One way they can have a negative impact is by spreading much more easily than native plants. As a result, they disrupt local communities of plants and animals in natural areas such as forest preserves and state parks.
“They’re not just weeds that are annoying in your garden,” said Sharon Yiesla, plant knowledge specialist at The Morton Arboretum in Lisle. “They do real damage in the world.”
May, the time when many gardeners are choosing plants to include in their home landscapes, is Invasive Species Awareness Month. Gardeners’ choices are critical in the fight against invasive plants.
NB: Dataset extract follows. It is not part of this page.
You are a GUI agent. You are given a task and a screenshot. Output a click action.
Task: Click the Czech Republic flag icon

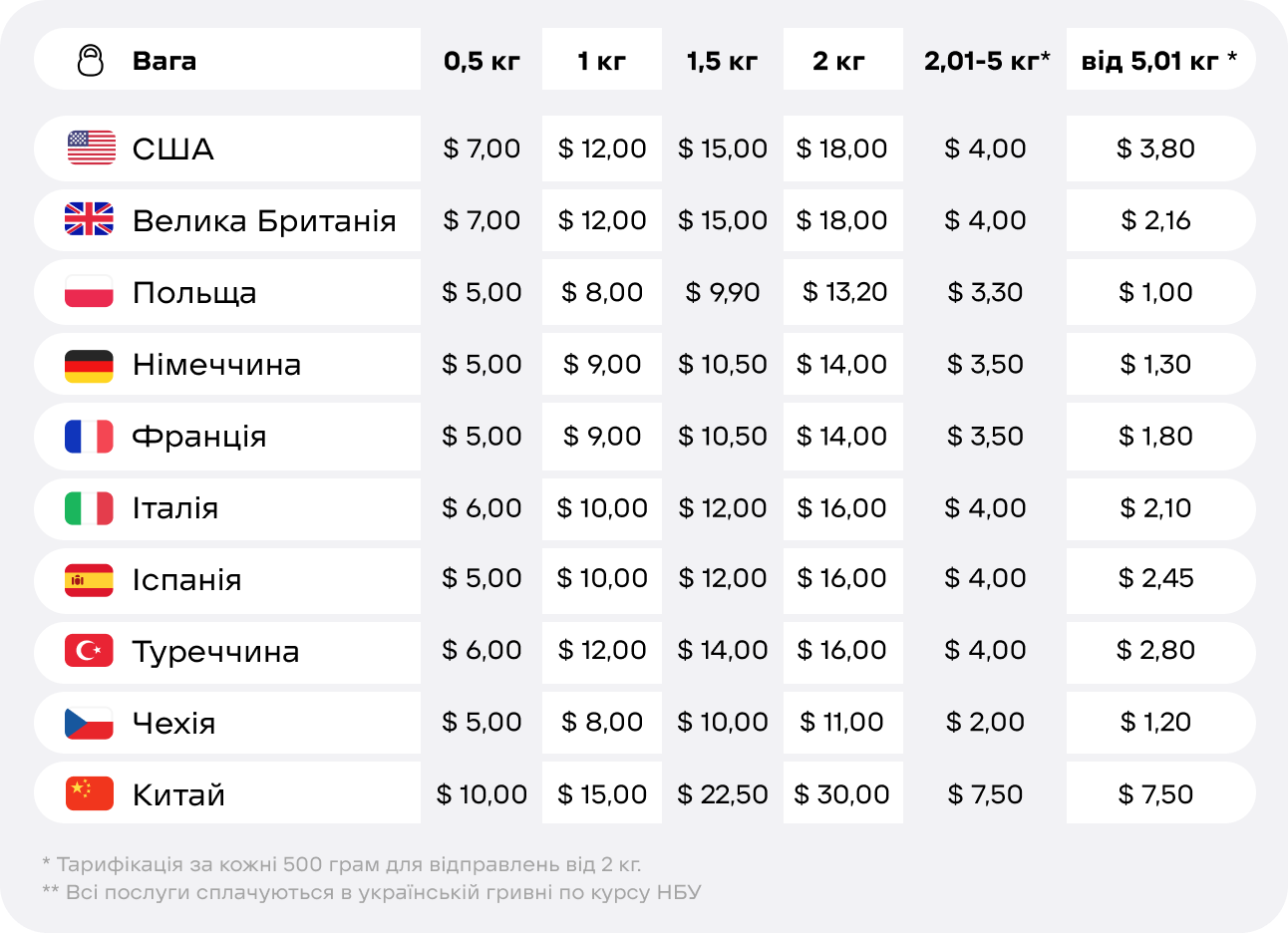[90, 723]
A plant can become an invasive problem when it is taken out of its native ecosystem and planted where it lacks natural enemies to control its growth. That allows it to reproduce and spread so freely that it overwhelms local plants, such as native wildflowers.
“Our gardens are full of plants that have been brought from around the world because they are ornamental,” Yiesla said. “Most of them do not become invasive in the Midwest, but the ones that do cause very serious harm.”
Here are some examples of invasive plants still to be found in many Chicago-area gardens:
Yellow flag iris (Iris pseudacorus). This plant, with yellow blooms in May, chokes wetland habitats. Native to temperate parts of Europe, Asia and Africa, it was imported for gardens in the 1700s.
Japanese barberry (Berberis thunbergii). Widely planted in Midwestern yards for its red fall color and bright berries, this shrub from Asia is easily spread by birds that eat the berries and deposit the seeds.
Burning bush (Euonymous alatus). Planted for its vivid pinkish-red fall color, this Asian shrub is also spread very easily by berry-eating birds.
European buckthorn (Rhamnus cathartica). Widely planted for hedges in the 19th and 20th centuries, this shrub or small tree from Europe has become a scourge. According to the Arboretum’s 2020 Chicago Region Tree Census, 36% of all the trees in Cook and the six surrounding counties are this one species. Buckthorn not only crowds out other plants, it alters the soil chemistry in ways that encourage other invasive plant species to grow. In Illinois, it is illegal to buy or sell any species of buckthorn.
Purple loosestrife (Lythrum salicaria): Once popular in gardens for its tall spikes of purple flowers, this perennial spreads swiftly and chokes out native plants in wetlands.
Gardeners take action
What can gardeners do to combat invasive plants?
“The first step is to get to know the plants in your yard,” Yiesla said. “Once you identify your shrubs and perennials, you can check whether they are known to be invasive.”
Definitions of “invasive” plants vary, but even plants that have not been formally labeled invasive can cause problems. The Plant Clinic can help you ID plants, determine whether they are invasive or problematic, and find better plants to replace them.
Don’t assume that a plant is benign because you see it in other people’s yards. “Some very popular garden plants, such as Callery pear and burning bush, are invasive,” she said.
The Chicago Region Trees Initiative’s Healthy Habitat program offers advice on removing and replacing invasive woody plants such as buckthorn. The Midwest Invasive Plant Network has an extensive list of plants known to be invasive in Midwestern states.
“Becoming aware of the invasive plant problem is an important first step,” Yiesla said. “The next step is figuring out whether any plants in your garden might be contributing to it. Then you have a world of beautiful native plants and other noninvasive plants to consider as alternatives.”